Puasa sebagai Proses Internalisasi Nilai dan Disiplin Diri
Kita sering melihat bagaimana kontrol terhadap perilaku sosial terjadi melalui pendidikan, hukum, dan bahkan ritual keagamaan. Dalam konteks ini, puasa bukan sekadar pilihan spiritual, tetapi juga cerminan dari bagaimana individu dibentuk agar tunduk pada aturan sosial tertentu.
Puasa mengatur ritme biologis tubuh sekaligus menjadi mekanisme internalisasi norma yang telah lama tertanam dalam budaya dan struktur sosial. Melalui puasa, seseorang belajar menekan keinginan naluriah dan menyesuaikan kebutuhannya dengan aturan yang berlaku. Ini sejalan dengan gagasan Foucault tentang biopolitik, di mana kekuasaan tidak hanya bekerja melalui pemaksaan eksternal, tetapi juga melalui mekanisme internal yang membuat individu secara sukarela mengatur dirinya sendiri (self-discipline).
Dalam praktiknya, puasa membentuk individu untuk hidup lebih "teratur" dan "beradab." Dengan mengikuti jadwal makan yang ditentukan dan menahan lapar, seseorang tidak hanya menjalankan ibadah tetapi juga secara tidak sadar menyesuaikan dirinya dengan norma sosial yang lebih luas. Inilah bagaimana kedisiplinan bekerja: melalui kebiasaan dan rutinitas yang akhirnya menjadi bagian dari identitas seseorang.
Moralitas dan Kontrol Sosial dalam Praktik Puasa
Di masyarakat, puasa sering dikaitkan dengan nilai moral. Mereka yang berpuasa dianggap lebih disiplin dan memiliki kontrol diri yang lebih tinggi dibandingkan yang tidak. Lebih dari sekadar ibadah, puasa menjadi alat penilaian sosial---sebuah mekanisme yang menentukan siapa yang dianggap "baik" dan siapa yang kurang disiplin.

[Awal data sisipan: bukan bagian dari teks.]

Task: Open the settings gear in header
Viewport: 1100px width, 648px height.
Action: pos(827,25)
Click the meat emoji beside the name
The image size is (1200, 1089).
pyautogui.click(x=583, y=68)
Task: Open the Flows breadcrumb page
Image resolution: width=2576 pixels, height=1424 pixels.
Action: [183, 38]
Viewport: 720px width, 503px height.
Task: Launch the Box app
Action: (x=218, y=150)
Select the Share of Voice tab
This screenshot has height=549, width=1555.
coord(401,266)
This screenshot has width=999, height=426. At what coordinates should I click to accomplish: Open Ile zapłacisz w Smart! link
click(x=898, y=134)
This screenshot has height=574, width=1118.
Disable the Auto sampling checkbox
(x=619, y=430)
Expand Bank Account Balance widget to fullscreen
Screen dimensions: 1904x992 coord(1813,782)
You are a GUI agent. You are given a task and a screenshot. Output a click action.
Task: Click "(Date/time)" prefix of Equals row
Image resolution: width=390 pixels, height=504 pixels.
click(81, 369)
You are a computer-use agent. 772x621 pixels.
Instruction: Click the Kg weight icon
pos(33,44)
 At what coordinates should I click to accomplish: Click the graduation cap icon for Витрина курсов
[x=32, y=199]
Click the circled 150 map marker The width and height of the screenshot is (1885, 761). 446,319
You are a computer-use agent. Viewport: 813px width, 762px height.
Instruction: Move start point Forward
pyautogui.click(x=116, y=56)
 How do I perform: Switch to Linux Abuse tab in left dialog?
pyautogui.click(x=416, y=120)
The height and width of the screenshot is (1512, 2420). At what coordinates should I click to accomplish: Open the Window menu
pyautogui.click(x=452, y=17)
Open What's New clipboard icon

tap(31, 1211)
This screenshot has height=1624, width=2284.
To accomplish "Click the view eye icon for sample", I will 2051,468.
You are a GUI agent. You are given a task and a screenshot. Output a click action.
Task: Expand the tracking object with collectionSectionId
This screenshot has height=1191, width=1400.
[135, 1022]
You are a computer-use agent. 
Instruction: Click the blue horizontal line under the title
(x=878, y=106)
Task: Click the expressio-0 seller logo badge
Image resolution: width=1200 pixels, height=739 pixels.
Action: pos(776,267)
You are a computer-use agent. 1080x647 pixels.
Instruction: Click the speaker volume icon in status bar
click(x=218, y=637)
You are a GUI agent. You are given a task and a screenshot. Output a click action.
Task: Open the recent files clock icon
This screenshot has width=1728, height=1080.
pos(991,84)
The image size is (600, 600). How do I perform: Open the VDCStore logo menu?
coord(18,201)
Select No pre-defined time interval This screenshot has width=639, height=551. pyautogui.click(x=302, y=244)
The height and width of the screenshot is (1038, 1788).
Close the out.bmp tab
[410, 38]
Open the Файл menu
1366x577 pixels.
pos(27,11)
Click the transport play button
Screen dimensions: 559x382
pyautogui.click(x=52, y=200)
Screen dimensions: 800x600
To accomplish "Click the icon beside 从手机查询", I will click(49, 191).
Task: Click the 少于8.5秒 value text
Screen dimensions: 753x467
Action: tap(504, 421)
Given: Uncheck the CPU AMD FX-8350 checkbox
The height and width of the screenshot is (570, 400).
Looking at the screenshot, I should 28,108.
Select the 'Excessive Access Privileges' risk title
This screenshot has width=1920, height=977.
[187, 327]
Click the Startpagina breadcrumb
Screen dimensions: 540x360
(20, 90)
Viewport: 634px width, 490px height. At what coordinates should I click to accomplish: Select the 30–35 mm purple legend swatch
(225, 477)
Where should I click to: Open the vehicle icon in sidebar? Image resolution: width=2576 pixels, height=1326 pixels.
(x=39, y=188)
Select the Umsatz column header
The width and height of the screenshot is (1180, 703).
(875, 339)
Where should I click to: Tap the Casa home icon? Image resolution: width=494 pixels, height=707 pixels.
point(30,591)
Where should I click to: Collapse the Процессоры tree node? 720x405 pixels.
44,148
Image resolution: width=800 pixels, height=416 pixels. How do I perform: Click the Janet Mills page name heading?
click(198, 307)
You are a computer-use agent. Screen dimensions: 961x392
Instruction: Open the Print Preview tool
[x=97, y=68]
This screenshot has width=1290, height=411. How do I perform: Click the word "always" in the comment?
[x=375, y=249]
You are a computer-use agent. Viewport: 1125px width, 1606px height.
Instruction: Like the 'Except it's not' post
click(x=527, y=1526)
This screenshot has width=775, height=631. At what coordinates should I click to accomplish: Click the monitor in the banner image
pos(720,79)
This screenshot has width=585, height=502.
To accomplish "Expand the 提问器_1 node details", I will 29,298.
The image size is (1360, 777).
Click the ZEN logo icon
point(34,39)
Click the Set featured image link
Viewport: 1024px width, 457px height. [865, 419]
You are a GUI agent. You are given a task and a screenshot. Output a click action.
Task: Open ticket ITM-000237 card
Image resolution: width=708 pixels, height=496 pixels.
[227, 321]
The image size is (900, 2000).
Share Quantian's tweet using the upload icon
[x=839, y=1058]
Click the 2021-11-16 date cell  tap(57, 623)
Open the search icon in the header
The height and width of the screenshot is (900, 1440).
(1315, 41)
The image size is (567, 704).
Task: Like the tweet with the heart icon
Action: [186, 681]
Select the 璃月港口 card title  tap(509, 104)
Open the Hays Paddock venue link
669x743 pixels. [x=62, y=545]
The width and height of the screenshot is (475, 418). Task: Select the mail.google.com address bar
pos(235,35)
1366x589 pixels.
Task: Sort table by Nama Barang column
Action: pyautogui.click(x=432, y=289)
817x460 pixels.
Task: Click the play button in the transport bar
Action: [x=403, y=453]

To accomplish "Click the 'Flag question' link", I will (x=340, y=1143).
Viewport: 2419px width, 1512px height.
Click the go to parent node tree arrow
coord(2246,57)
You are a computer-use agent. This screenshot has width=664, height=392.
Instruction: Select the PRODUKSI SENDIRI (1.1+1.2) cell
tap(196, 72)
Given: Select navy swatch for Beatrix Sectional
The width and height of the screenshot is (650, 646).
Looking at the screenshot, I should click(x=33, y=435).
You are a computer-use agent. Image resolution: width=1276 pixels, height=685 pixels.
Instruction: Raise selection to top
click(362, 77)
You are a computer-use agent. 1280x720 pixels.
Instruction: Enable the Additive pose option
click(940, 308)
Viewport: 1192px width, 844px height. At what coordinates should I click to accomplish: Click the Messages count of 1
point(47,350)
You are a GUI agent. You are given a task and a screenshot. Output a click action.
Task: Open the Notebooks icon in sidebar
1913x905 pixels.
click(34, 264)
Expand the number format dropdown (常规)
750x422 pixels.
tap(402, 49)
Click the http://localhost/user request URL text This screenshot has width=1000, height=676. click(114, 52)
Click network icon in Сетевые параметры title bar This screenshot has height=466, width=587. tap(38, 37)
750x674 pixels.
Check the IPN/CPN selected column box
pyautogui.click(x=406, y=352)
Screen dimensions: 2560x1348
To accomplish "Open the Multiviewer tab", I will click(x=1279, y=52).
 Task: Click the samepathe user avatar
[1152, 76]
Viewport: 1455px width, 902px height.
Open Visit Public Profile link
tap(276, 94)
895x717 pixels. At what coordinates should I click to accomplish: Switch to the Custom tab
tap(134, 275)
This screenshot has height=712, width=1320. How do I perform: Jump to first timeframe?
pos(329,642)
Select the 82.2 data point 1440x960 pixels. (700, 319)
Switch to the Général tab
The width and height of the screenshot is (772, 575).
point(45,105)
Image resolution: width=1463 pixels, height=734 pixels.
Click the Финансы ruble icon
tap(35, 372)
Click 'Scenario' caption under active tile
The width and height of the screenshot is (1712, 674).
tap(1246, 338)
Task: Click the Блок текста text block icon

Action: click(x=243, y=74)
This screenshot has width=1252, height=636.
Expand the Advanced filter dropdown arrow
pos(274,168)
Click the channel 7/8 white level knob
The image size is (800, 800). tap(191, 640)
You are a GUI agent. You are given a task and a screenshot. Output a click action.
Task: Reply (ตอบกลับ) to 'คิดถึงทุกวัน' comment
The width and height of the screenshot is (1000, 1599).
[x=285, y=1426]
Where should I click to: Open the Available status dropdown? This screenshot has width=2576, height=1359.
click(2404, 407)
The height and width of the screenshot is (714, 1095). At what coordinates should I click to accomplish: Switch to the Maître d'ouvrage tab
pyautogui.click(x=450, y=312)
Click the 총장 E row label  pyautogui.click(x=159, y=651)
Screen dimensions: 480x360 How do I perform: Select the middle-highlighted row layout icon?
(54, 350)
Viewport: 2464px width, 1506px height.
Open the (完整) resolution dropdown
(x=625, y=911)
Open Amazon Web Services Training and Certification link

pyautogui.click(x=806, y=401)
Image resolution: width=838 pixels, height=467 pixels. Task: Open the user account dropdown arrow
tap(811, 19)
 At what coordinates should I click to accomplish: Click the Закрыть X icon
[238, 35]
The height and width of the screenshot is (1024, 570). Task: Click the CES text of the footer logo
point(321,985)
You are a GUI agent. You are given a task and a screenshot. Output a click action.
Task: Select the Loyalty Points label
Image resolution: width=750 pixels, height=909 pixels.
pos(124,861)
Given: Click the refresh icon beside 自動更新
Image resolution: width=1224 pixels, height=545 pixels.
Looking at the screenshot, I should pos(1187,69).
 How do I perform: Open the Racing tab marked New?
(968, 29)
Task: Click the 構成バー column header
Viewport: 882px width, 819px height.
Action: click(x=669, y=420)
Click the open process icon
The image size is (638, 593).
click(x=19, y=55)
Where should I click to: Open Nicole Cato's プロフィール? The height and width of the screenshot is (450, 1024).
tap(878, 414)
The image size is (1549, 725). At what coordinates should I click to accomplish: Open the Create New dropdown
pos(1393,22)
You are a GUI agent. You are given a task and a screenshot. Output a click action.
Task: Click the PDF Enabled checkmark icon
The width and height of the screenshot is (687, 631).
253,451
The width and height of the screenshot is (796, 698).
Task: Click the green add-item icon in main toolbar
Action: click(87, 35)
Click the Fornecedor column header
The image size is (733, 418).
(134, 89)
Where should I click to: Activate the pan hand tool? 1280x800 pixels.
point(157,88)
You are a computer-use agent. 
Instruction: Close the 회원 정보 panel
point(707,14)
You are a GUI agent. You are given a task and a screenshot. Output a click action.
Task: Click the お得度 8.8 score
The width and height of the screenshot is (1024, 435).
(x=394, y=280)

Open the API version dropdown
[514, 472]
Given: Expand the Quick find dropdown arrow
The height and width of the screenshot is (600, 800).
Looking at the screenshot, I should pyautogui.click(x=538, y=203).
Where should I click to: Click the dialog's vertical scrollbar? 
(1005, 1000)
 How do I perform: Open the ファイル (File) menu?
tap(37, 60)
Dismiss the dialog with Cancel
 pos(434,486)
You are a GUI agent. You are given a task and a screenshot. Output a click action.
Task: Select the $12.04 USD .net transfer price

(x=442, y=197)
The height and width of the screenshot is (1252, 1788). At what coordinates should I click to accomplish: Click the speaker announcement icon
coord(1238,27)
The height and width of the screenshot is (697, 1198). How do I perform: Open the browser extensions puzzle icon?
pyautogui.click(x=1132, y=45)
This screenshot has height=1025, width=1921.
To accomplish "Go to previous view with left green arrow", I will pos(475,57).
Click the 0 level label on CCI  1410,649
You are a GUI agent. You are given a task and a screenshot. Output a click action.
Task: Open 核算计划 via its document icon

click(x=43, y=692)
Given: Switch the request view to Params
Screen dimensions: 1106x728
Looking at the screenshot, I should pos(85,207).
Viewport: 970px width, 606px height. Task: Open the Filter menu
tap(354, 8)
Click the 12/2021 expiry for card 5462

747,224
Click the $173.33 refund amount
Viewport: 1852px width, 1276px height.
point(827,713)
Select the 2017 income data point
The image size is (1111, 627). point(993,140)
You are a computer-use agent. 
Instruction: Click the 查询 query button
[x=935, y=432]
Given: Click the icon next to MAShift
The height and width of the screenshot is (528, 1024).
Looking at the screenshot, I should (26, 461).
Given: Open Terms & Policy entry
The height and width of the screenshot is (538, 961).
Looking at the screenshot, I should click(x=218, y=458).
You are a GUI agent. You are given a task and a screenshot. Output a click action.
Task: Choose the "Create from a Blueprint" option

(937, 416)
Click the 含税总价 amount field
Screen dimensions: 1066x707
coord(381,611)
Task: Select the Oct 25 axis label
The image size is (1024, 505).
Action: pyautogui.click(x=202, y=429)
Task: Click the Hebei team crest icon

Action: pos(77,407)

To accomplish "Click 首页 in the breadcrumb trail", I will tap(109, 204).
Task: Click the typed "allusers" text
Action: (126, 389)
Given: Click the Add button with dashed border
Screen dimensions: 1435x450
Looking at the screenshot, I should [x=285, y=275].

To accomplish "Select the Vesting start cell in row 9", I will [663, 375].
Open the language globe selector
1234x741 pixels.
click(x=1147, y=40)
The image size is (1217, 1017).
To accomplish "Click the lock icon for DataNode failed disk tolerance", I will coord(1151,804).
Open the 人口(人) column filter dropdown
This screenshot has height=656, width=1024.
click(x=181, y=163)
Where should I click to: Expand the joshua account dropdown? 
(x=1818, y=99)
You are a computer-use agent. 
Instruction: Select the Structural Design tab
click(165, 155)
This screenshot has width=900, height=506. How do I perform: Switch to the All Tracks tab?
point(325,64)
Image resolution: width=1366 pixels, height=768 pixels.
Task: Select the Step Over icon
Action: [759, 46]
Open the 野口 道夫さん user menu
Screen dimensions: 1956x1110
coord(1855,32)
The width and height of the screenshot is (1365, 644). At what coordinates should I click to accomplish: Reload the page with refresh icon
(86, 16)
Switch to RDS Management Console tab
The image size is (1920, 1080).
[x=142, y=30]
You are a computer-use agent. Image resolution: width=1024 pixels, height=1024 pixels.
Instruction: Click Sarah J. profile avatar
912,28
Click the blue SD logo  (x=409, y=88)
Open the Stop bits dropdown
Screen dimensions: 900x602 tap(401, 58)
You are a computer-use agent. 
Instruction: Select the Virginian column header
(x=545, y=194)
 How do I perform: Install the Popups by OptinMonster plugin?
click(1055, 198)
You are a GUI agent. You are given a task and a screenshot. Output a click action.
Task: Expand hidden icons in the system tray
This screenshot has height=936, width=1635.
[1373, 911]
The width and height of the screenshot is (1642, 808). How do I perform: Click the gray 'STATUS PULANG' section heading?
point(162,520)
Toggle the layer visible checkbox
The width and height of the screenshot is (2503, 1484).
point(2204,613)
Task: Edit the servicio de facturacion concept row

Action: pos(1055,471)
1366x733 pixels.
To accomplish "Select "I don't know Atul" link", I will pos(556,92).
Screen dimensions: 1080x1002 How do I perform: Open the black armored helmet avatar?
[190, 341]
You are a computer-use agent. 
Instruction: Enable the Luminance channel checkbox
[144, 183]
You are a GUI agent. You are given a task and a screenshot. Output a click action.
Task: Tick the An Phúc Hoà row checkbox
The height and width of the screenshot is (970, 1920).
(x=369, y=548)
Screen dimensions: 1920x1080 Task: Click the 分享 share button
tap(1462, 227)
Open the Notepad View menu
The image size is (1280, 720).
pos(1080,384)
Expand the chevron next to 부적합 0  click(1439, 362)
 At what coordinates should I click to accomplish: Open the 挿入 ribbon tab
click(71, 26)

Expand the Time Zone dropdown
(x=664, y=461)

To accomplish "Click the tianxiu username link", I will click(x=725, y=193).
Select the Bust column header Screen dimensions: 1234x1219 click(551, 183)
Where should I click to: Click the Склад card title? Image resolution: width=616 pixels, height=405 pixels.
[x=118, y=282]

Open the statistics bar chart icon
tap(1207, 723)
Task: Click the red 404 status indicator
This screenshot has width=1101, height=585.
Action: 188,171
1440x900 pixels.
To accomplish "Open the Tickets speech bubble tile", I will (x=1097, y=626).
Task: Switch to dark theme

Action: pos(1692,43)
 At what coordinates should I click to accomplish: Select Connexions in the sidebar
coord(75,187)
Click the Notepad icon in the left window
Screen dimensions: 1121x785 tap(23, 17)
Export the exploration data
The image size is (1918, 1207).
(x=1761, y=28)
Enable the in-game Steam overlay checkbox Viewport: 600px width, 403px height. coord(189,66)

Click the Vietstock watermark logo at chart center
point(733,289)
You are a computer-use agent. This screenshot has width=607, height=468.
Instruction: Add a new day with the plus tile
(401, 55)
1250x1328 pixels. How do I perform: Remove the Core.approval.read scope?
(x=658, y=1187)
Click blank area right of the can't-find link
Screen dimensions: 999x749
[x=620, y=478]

Menariknya, kepatuhan terhadap puasa tidak selalu berasal dari keyakinan pribadi, tetapi juga karena tekanan sosial. Tidak jarang, seseorang tetap berpuasa bukan hanya karena iman, tetapi juga agar tidak mendapat stigma negatif. Di sinilah puasa berfungsi sebagai alat kontrol sosial: individu menyesuaikan diri dengan norma, bukan semata-mata karena pilihan pribadi, melainkan juga karena harapan masyarakat terhadapnya.